University News

Winter internship program expands to four cities

Innovate Winter Break offers students two-week internships in social enterprise fields

By
Staff Writer
Wednesday, November 4, 2015

Employers in Boston, Washington, San Francisco and snowy New York, pictured above, will offer winter internship opportunities to students.

Innovate Winter Break, a program offering a two-week internship for students interested in working with social enterprises and nonprofit organizations, will expand this year to include opportunities in New York, Boston, San Francisco and Washington, D.C.

This year, about 60 employers ­— including DoSomething.org, Kinvolved, the Center for Inspired Teaching, Real Food Challenge and Generation Citizen — in four cities are offering Brown students internships during winter break.

The program, now in its third year, originally launched in New York due to the large number of alumni employers who were interested in creating opportunities for Brown students. Last year, 23 students worked for 19 organizations in New York and Boston, said Jim Amspacher, a career advisor for Careers in the Common Good at CareerLAB. The Swearer Center for Public Service and CareerLAB staff expanded the programs to comprise more cities and employers in response to high student demand.

Ten employers in Boston, 15 in New York, 14 in Washington and 19 in San Francisco are accepting interns this winter, according to the CareerLAB’s website.

“Alumni see this is as a good opportunity to get some work done for the organization but also to give back to Brown and to mentor students,” Amspacher said.

Students can apply to the program through the Job and Internship Board. Applicants can select their preferred employer and have the option of indicating a second-choice organization as well. Then, employers directly review applicants’ resumes and personal statements and select the student interns, says Greg Seiler, the CareerLAB’s international and signature internships manager.

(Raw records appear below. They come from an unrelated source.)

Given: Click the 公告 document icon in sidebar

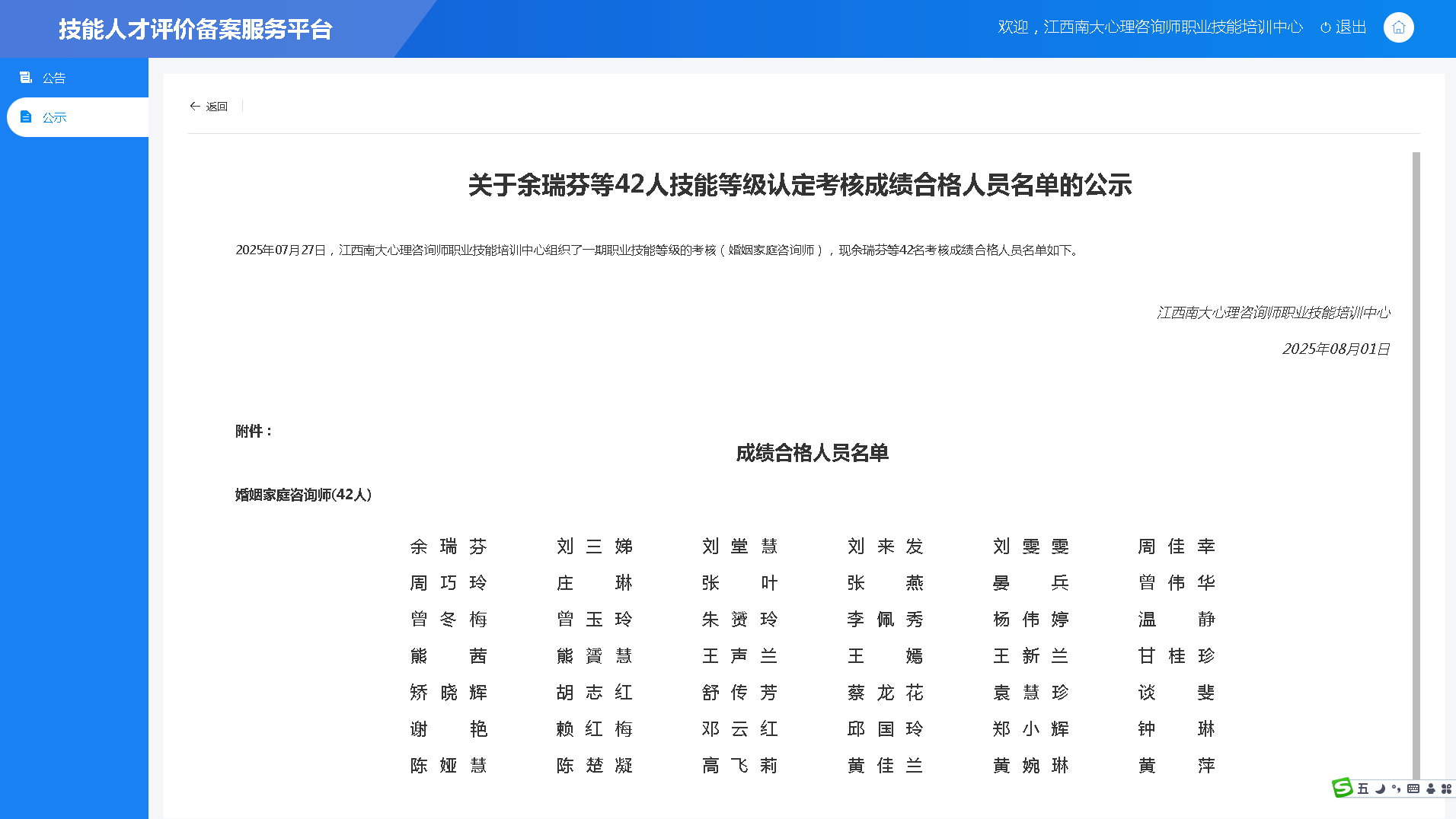Looking at the screenshot, I should (27, 77).
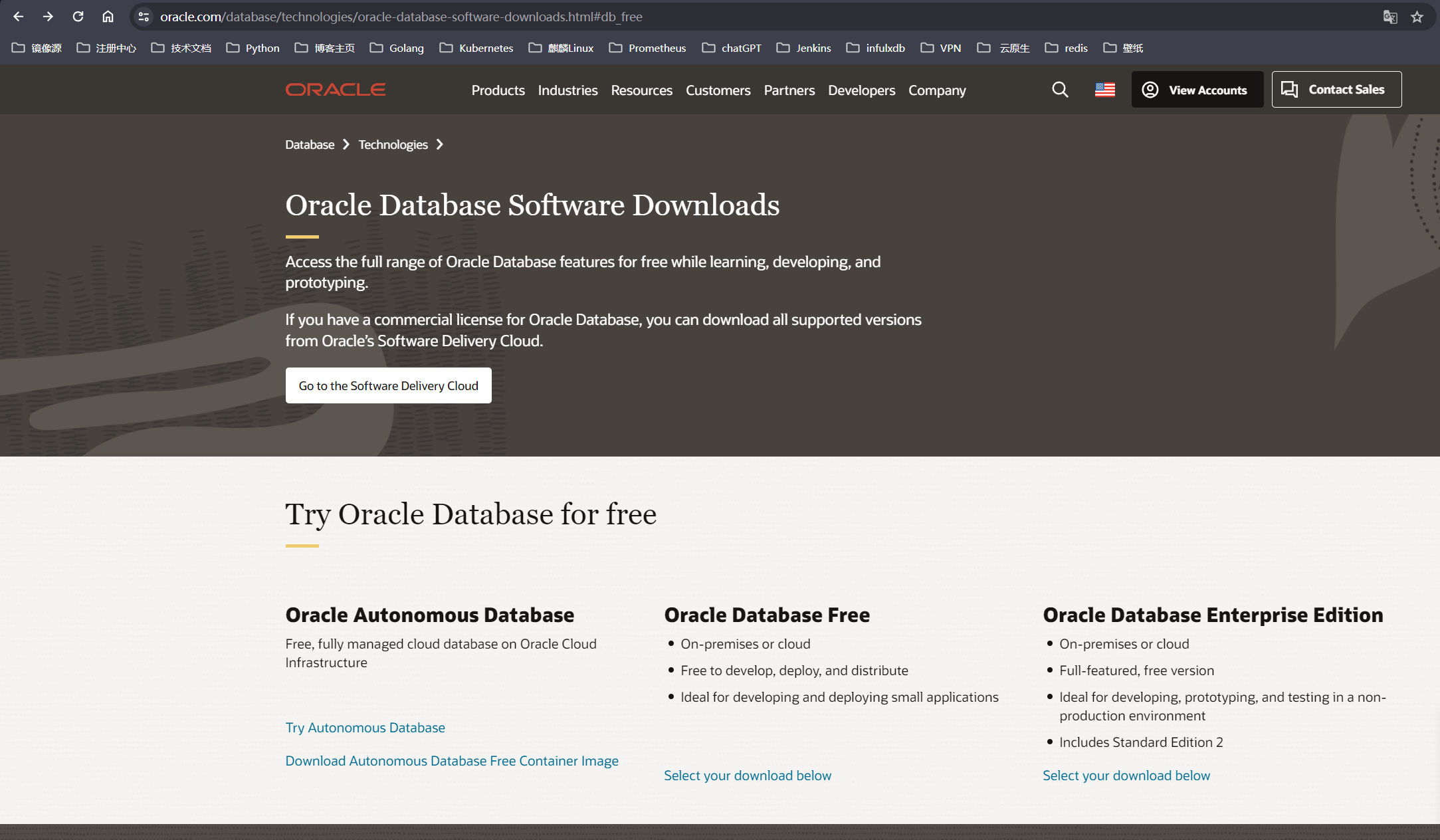Open the Try Autonomous Database link
Screen dimensions: 1440x840
[x=365, y=727]
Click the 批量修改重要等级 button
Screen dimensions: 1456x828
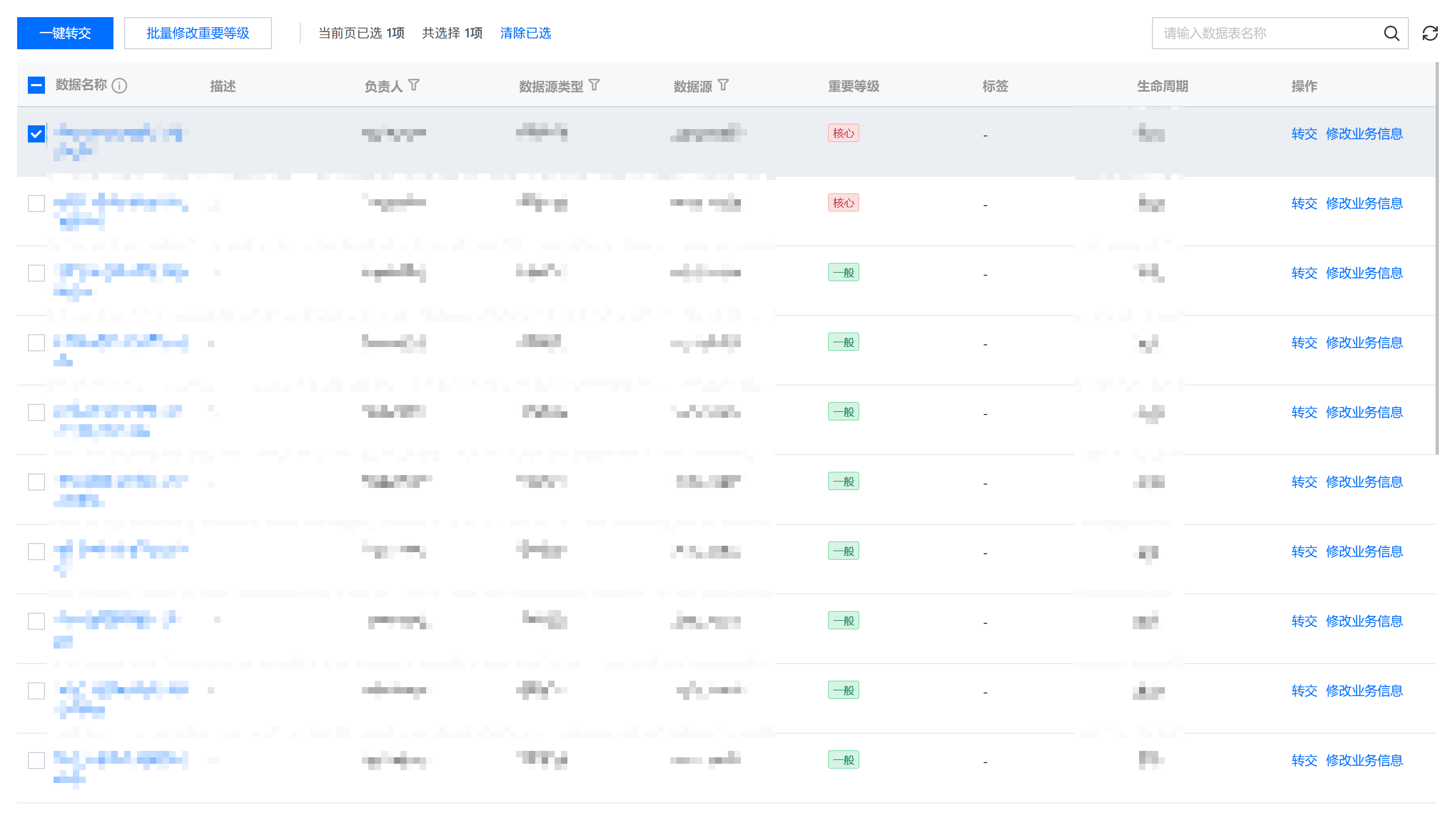[198, 34]
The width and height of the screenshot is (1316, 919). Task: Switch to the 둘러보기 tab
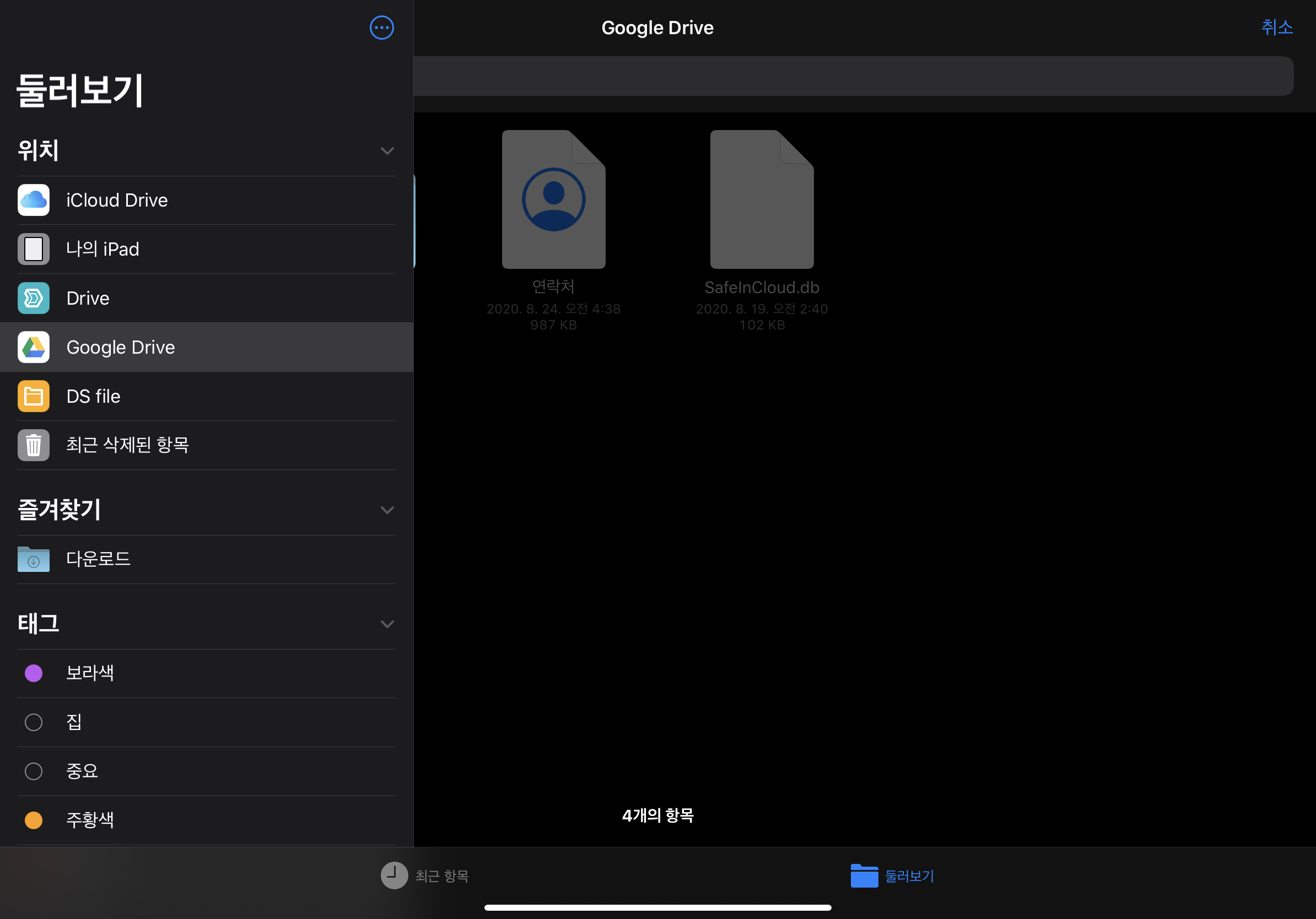pyautogui.click(x=892, y=875)
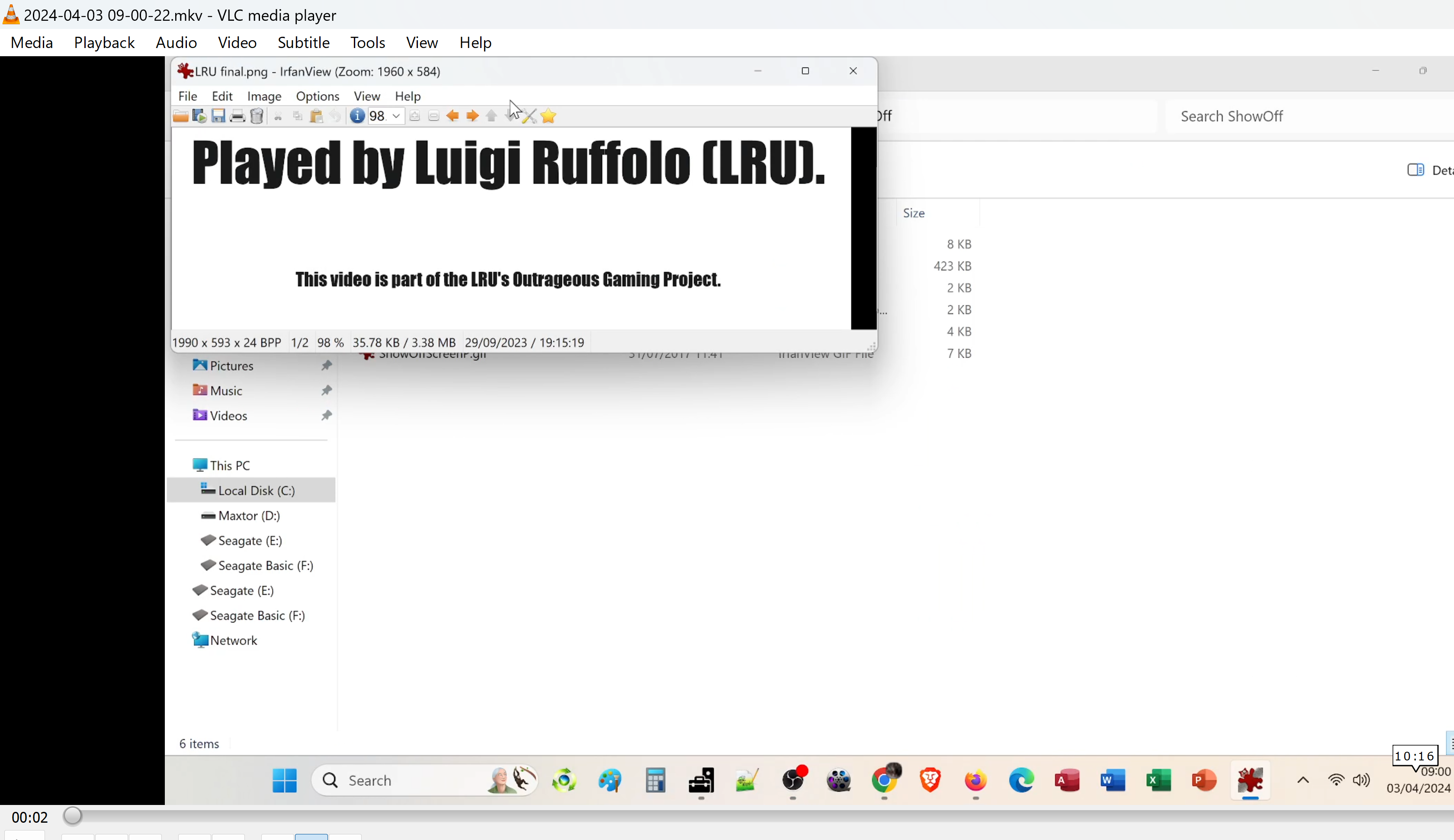The height and width of the screenshot is (840, 1454).
Task: Click the IrfanView open file icon
Action: (180, 116)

“Some employers have special requirements they want included in the applications,” Amspacher said. “We ask that students tailor the personal statement to address the specific internship they are applying for.”

Students receive a stipend of $350 to cover anything from local travel to meal expenses during the two weeks of their internship. The program is funded by the Swearer Center’s Social Innovation Initiative and CareerLAB’s BrownConnect signature internship programs.

Monica-Ann Mendoza ’17 interned in Boston last winter with Generation Citizen, an organization that aims to increase civic action among middle and high school students. The organization sends college students to teach younger students about government and the democratic process, Mendoza said.

“It was really a great opportunity, and I’m grateful that Brown offered it as an option,” Mendoza said. “I felt really fulfilled and felt that I made a considerable impact on the mission of the organization.”

Participating students are expected to complete a project for the employer and a brief reflection at the conclusion of the internship.

“We want to have students provide us with what they learned or what they got out of the experience,” Seiler said. “It helps us evaluate the internship for future opportunities and gives us a better idea of what the student is doing as a part of their assignment.”

The internships will be taking place Jan. 4-15, 2016, and applications for this winter’s program are due today.